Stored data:
____________

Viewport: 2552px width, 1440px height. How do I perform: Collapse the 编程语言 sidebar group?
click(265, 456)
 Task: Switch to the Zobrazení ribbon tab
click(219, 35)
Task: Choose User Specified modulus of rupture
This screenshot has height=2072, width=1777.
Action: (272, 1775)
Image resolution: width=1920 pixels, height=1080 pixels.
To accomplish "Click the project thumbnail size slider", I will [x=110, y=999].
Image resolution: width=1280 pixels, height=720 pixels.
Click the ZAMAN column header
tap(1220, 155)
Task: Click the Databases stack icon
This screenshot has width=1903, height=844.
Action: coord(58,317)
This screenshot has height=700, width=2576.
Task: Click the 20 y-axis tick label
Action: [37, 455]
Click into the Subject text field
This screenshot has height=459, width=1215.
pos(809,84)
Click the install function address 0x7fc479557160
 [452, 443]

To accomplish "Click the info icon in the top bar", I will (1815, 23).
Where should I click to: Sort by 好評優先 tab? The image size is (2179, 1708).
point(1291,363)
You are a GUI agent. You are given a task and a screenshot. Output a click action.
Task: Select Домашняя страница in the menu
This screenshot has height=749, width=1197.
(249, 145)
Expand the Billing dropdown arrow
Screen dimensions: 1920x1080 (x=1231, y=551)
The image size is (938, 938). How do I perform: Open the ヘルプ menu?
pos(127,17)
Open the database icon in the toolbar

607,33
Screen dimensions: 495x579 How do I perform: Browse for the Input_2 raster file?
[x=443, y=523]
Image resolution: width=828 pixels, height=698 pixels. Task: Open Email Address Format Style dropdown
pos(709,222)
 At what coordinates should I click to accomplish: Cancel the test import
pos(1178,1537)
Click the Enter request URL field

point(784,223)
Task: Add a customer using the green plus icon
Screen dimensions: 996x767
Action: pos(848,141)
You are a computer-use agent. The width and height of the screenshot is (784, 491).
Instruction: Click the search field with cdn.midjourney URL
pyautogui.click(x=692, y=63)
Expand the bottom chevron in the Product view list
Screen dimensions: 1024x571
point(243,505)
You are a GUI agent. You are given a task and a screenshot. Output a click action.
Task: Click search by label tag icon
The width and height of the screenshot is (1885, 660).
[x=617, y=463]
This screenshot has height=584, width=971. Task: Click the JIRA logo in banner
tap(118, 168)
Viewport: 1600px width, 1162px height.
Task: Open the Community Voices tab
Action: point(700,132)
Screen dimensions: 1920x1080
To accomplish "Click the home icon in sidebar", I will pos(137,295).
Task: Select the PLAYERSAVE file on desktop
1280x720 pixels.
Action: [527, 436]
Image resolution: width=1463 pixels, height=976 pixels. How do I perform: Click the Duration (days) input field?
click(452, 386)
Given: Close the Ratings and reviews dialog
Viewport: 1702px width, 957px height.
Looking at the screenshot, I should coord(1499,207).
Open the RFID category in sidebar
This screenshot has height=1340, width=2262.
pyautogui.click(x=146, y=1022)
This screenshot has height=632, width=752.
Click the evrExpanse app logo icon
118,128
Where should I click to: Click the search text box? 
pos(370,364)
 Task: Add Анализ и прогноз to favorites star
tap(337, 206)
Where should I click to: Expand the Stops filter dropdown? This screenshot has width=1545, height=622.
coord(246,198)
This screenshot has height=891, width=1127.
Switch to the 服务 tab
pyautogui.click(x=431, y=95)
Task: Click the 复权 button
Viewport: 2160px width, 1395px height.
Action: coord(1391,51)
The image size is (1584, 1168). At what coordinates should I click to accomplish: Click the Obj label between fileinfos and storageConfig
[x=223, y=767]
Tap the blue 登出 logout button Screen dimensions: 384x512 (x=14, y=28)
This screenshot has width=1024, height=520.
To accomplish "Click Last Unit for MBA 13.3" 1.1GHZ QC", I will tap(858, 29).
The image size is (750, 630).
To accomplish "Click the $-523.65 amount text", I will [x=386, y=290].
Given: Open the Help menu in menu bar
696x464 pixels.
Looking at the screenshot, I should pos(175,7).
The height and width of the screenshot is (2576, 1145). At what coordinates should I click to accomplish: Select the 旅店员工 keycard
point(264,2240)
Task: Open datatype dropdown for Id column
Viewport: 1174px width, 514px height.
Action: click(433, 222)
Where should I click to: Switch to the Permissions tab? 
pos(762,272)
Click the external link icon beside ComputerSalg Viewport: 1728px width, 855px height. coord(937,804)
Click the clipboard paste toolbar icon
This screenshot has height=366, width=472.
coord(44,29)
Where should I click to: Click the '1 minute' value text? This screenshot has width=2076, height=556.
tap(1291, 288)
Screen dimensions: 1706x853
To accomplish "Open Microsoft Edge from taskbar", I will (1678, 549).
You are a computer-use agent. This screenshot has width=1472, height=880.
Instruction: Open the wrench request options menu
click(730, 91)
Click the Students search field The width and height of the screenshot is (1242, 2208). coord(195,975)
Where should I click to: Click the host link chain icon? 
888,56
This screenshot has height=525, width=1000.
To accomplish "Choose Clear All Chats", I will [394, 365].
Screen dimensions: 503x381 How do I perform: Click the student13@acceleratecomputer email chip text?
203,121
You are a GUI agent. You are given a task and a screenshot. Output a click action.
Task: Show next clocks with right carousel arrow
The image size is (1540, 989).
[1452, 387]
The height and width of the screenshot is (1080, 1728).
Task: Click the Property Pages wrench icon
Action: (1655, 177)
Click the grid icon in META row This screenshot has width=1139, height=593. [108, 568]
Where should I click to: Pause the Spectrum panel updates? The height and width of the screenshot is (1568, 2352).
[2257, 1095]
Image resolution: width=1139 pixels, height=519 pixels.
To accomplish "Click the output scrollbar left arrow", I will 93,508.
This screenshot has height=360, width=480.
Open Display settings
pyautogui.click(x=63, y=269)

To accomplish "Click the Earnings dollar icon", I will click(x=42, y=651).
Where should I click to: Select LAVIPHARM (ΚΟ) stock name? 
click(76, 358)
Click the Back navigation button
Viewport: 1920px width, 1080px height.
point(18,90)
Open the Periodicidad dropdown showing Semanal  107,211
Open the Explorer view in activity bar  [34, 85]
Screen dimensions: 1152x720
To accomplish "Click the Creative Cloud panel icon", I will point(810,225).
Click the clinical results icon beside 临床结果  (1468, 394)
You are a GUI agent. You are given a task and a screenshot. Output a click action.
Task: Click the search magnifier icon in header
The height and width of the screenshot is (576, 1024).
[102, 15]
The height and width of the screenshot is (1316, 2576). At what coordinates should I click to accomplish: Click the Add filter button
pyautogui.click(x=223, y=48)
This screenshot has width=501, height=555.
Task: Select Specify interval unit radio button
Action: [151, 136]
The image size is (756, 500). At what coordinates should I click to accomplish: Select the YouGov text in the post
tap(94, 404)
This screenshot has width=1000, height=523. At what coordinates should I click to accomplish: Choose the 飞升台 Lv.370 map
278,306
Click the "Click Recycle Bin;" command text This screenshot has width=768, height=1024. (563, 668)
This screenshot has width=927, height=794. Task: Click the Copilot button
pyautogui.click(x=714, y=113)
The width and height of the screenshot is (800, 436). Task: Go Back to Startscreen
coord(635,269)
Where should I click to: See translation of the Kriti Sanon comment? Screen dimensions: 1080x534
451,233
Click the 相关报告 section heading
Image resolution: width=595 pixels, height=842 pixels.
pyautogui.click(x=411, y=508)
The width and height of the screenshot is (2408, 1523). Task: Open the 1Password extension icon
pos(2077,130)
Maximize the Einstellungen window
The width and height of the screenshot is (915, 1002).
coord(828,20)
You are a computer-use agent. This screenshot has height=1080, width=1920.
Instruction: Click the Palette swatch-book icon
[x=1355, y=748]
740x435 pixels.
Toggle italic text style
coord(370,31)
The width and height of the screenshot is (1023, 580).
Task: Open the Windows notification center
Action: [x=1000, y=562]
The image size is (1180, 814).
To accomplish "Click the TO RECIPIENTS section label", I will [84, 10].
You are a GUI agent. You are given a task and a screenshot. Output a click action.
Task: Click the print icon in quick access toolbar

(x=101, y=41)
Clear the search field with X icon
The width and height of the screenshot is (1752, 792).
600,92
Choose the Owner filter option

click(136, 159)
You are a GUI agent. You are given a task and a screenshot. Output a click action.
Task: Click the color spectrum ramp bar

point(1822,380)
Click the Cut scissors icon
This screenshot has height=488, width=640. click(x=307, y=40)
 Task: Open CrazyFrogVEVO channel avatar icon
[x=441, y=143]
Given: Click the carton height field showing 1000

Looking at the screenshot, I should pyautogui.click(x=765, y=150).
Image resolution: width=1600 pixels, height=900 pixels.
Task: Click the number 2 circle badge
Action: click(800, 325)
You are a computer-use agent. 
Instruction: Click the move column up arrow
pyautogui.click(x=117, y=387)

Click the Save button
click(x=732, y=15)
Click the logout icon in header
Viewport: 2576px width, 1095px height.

____________

Instructions to follow — Reproduce verbatim the lines of the data beginning with the line containing "This screenshot has height=891, width=1127." and continuing through the line containing "pos(762,272)", including both of those lines.

Complete output —
This screenshot has height=891, width=1127.
Switch to the 服务 tab
pyautogui.click(x=431, y=95)
Task: Click the 复权 button
Viewport: 2160px width, 1395px height.
Action: coord(1391,51)
The image size is (1584, 1168). At what coordinates should I click to accomplish: Click the Obj label between fileinfos and storageConfig
[x=223, y=767]
Tap the blue 登出 logout button Screen dimensions: 384x512 (x=14, y=28)
This screenshot has width=1024, height=520.
To accomplish "Click Last Unit for MBA 13.3" 1.1GHZ QC", I will tap(858, 29).
The image size is (750, 630).
To accomplish "Click the $-523.65 amount text", I will [x=386, y=290].
Given: Open the Help menu in menu bar
696x464 pixels.
Looking at the screenshot, I should pos(175,7).
The height and width of the screenshot is (2576, 1145). At what coordinates should I click to accomplish: Select the 旅店员工 keycard
point(264,2240)
Task: Open datatype dropdown for Id column
Viewport: 1174px width, 514px height.
Action: click(433, 222)
Where should I click to: Switch to the Permissions tab? 
pos(762,272)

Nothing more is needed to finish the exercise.